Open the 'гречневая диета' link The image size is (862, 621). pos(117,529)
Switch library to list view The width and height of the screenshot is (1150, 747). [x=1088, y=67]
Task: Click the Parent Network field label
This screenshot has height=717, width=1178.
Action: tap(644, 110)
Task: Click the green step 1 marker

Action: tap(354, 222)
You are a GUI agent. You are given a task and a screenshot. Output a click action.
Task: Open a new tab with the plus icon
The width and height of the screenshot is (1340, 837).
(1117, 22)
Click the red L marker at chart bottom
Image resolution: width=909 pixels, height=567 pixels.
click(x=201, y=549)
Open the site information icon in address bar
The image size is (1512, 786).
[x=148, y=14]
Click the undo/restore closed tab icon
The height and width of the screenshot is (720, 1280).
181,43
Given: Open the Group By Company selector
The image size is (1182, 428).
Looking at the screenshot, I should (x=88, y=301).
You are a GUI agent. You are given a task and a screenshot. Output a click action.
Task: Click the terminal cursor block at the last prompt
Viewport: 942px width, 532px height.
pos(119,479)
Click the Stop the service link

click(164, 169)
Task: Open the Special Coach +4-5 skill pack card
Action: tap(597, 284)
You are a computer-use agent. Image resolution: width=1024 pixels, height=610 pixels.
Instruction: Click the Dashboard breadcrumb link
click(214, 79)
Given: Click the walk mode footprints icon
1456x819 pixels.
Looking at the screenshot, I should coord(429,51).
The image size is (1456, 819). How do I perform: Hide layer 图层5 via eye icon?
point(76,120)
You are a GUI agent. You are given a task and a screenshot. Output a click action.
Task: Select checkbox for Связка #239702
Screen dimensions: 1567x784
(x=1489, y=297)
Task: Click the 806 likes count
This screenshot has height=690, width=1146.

## Written request
Gather every line of the records above that contains the word "This", matching case exactly, and copy each one out in full.

## Solved problem
This screenshot has height=717, width=1178.
This screenshot has height=690, width=1146.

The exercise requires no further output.